何故なら今年は確実に1個は貰えるあてがあるんだから。

去年までは、大佐が貰ってくる、あるいは勝手に送りつけられてくる山積みのそれを、いやって程に見せ付けられて、貰ってもせいぜい1桁以内のオレは複雑な想いで眺めていた。

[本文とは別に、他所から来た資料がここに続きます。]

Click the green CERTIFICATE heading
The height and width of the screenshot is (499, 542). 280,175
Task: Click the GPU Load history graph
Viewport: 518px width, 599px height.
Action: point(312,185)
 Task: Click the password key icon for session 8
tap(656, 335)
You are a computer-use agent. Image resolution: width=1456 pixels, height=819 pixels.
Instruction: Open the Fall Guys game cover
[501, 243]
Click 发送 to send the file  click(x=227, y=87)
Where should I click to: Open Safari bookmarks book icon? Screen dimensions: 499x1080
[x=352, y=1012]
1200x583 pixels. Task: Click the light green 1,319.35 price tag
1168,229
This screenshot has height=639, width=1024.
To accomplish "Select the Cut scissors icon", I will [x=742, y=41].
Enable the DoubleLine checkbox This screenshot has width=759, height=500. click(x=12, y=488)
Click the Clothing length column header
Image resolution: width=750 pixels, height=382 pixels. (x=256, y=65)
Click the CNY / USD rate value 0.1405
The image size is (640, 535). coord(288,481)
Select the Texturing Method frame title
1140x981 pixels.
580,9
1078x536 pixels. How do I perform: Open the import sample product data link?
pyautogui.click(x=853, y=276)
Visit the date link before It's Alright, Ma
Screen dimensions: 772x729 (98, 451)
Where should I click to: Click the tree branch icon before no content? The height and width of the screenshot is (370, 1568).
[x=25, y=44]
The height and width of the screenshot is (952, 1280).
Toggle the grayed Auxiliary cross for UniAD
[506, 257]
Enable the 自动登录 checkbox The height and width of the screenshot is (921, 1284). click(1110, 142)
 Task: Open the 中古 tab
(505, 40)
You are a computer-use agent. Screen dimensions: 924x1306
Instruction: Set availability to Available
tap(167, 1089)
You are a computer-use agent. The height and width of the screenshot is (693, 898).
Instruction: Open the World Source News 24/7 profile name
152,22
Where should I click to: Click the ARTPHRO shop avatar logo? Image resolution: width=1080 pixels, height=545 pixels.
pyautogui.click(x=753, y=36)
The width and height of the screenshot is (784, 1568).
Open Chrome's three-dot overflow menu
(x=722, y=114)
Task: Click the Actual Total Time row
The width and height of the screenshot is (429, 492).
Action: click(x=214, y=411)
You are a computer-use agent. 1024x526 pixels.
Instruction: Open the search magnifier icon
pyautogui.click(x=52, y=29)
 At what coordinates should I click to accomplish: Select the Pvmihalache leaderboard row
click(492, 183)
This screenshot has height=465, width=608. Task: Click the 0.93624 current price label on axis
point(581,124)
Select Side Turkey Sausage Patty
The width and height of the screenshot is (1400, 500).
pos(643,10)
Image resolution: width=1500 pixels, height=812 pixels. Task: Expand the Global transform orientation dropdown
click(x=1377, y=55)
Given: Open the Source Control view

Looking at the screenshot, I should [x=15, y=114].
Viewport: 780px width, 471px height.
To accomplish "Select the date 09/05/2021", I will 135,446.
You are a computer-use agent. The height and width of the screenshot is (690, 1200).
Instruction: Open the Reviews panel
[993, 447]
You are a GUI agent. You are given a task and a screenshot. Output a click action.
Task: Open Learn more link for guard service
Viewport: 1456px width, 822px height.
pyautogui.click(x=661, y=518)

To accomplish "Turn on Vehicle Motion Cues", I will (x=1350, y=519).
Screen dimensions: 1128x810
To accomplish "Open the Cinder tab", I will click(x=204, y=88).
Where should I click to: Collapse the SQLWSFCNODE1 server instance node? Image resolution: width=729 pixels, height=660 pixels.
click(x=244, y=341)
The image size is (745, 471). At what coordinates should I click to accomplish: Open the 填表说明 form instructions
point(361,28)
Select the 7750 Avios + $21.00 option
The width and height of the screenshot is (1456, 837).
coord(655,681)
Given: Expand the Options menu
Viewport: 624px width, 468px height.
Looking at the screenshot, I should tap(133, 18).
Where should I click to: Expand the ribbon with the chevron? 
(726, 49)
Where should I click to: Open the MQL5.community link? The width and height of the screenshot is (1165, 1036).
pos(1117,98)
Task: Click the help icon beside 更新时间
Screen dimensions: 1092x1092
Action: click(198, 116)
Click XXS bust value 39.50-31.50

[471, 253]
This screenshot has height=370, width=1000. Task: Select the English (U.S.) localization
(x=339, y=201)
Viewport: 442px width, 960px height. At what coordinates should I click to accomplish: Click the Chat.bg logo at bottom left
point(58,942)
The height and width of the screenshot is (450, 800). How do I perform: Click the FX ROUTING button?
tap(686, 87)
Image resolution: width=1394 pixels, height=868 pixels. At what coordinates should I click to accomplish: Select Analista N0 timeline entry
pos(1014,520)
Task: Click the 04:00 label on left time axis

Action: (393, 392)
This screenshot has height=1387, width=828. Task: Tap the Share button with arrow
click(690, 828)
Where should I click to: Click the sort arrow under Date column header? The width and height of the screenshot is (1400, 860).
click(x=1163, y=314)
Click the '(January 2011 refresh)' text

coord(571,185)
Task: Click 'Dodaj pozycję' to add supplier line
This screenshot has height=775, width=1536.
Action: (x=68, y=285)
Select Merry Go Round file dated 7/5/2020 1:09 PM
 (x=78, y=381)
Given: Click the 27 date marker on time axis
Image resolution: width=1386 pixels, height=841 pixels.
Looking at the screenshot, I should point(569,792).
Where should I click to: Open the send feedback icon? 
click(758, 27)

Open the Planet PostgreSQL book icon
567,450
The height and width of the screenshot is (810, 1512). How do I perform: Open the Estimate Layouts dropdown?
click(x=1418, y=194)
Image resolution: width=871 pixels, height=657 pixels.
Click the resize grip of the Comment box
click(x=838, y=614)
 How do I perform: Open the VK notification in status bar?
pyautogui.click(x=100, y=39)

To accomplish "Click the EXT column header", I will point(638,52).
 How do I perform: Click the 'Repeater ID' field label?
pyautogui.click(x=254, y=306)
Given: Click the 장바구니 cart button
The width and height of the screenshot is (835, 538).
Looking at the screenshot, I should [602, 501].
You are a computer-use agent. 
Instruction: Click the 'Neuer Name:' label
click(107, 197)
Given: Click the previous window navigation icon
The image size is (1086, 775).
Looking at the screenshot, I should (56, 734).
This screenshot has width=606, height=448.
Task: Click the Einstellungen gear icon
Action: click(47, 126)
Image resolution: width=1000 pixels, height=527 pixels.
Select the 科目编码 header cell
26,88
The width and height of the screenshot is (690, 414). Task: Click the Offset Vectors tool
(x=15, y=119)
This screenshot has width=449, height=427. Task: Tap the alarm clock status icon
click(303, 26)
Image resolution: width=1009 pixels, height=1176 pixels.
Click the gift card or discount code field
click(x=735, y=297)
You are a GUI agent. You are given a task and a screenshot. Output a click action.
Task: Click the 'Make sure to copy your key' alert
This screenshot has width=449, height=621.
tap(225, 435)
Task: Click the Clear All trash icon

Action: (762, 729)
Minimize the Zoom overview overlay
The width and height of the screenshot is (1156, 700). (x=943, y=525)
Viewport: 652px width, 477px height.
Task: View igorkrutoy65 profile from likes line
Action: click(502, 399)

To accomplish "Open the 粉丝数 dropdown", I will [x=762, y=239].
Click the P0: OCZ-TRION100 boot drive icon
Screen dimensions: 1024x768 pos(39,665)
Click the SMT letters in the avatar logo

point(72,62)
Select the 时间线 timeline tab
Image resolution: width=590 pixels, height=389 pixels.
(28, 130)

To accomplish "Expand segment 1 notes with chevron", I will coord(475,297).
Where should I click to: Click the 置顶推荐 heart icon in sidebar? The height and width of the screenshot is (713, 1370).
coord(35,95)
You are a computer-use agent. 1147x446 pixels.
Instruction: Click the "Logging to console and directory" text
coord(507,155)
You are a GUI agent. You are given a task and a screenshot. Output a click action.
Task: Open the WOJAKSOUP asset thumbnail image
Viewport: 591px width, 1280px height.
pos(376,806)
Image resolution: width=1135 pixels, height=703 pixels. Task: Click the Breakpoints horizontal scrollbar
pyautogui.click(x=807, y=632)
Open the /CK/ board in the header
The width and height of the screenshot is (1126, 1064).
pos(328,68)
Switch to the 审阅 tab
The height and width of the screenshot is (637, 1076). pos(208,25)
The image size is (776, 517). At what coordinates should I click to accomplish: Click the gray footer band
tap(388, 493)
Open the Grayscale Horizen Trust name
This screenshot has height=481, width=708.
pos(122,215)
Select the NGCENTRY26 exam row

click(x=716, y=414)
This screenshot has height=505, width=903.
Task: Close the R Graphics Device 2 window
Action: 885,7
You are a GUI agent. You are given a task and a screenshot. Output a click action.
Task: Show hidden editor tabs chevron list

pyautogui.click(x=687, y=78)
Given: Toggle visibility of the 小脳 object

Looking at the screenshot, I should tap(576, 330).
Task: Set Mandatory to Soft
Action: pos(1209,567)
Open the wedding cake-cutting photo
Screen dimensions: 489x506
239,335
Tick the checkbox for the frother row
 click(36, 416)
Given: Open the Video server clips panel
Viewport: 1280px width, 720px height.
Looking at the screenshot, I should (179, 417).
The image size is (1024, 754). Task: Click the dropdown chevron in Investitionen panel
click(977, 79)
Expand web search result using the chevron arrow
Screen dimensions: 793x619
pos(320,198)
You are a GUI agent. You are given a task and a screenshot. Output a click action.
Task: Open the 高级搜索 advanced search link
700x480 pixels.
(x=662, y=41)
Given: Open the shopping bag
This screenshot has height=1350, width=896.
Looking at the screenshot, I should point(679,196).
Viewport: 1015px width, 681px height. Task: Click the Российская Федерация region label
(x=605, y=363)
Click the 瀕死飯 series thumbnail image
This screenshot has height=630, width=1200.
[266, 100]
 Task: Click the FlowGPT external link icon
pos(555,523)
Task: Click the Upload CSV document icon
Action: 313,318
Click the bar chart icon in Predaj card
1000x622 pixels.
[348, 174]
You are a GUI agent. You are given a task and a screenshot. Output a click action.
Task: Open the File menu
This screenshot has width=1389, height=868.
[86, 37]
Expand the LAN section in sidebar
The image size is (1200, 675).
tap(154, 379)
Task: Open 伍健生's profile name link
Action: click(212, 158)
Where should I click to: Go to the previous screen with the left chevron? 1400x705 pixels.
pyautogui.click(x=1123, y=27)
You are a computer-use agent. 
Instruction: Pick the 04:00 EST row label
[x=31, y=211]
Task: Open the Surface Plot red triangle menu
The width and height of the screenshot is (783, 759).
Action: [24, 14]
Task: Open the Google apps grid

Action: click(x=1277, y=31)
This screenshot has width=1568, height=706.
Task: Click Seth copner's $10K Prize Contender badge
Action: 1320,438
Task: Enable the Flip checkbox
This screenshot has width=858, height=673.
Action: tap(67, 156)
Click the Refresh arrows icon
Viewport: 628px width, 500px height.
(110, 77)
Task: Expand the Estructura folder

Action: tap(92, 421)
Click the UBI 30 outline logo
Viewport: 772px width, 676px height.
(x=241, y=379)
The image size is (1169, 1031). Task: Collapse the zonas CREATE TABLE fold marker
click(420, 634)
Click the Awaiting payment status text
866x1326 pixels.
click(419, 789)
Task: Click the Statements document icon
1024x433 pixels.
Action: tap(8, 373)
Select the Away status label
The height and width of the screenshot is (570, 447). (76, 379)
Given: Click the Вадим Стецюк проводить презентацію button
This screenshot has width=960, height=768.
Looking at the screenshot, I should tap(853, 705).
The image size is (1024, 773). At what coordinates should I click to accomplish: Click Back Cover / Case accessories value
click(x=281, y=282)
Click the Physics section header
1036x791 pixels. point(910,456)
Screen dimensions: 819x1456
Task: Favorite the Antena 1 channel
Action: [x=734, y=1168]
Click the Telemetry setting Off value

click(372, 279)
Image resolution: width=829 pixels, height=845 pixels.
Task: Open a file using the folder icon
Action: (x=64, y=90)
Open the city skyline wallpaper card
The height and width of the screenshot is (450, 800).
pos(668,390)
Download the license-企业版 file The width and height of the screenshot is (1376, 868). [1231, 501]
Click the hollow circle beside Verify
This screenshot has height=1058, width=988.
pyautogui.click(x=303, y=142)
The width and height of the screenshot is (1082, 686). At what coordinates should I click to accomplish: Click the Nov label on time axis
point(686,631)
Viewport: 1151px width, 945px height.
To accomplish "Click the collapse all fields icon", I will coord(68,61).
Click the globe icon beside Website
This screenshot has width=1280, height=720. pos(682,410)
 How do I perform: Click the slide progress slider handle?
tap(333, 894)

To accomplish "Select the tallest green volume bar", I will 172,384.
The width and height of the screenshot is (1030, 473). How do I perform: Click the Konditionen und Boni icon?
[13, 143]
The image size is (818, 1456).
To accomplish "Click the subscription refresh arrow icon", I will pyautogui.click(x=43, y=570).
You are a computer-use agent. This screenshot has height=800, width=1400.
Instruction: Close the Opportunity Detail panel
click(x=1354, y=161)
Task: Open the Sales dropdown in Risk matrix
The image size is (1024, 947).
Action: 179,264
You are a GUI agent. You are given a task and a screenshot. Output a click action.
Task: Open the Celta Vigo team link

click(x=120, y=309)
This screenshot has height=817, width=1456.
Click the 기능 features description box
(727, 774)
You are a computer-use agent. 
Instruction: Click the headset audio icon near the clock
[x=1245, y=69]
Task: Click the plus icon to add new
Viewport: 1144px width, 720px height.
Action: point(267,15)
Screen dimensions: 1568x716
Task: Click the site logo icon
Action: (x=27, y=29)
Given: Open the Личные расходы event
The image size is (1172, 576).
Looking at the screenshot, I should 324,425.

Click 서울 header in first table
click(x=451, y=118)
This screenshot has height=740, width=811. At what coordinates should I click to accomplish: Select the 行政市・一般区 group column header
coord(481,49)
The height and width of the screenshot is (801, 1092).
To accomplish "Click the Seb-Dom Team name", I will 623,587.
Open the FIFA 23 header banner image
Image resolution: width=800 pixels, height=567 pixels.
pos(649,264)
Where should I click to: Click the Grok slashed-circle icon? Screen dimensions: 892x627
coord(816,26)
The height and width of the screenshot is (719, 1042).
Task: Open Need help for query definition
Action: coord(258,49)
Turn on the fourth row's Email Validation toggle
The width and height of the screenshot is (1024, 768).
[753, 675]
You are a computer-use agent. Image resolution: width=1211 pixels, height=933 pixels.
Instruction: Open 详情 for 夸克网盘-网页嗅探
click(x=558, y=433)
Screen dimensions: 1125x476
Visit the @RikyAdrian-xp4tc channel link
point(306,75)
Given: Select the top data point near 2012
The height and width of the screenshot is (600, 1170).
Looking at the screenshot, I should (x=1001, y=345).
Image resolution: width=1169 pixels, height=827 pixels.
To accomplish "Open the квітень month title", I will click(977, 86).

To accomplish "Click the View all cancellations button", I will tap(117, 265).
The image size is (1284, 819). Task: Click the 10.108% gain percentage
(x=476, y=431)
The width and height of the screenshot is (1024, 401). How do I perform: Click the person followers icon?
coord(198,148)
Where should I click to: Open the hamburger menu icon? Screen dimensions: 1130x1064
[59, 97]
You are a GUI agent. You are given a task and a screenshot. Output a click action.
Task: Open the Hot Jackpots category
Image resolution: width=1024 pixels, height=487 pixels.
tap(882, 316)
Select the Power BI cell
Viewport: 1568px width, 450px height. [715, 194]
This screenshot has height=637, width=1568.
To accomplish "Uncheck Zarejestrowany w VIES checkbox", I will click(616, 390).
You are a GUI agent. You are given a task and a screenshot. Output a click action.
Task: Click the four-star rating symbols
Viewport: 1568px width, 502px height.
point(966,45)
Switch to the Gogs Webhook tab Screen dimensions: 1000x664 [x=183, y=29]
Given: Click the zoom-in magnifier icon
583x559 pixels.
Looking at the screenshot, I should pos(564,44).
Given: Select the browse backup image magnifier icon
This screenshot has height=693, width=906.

きっとあれをくれた女の子達の見ている大佐は、立派な肩書きを持つ軍人であり、悪党どもからも一目置かれる国家錬金術師であり、眉目秀麗、気品があって紳士的、まさに非の打ち所がない姿に見えているのだろう。

しかし!
オレは…いや、オレ達は知っている!
あの人が実は、そんな褒められた人格の持ち主ではないことを!

大佐に惚れたと瞳を潤ませている女性達は皆、騙されているのだ。
だから大佐にあれを寄せる女性達は皆、あの人の本性を知らない訳で、少しばかり哀れな気もする。
いや、知らぬが仏か。
世の中には知らない方が幸せな事もある。

だから、オレは一概に羨ましいと思うことはなかったけど、外見内面、嘘偽りの姿はこの際関係なく、数だけ見てやっぱり太刀打ちできない大佐を妬ましく感じていたことも事実。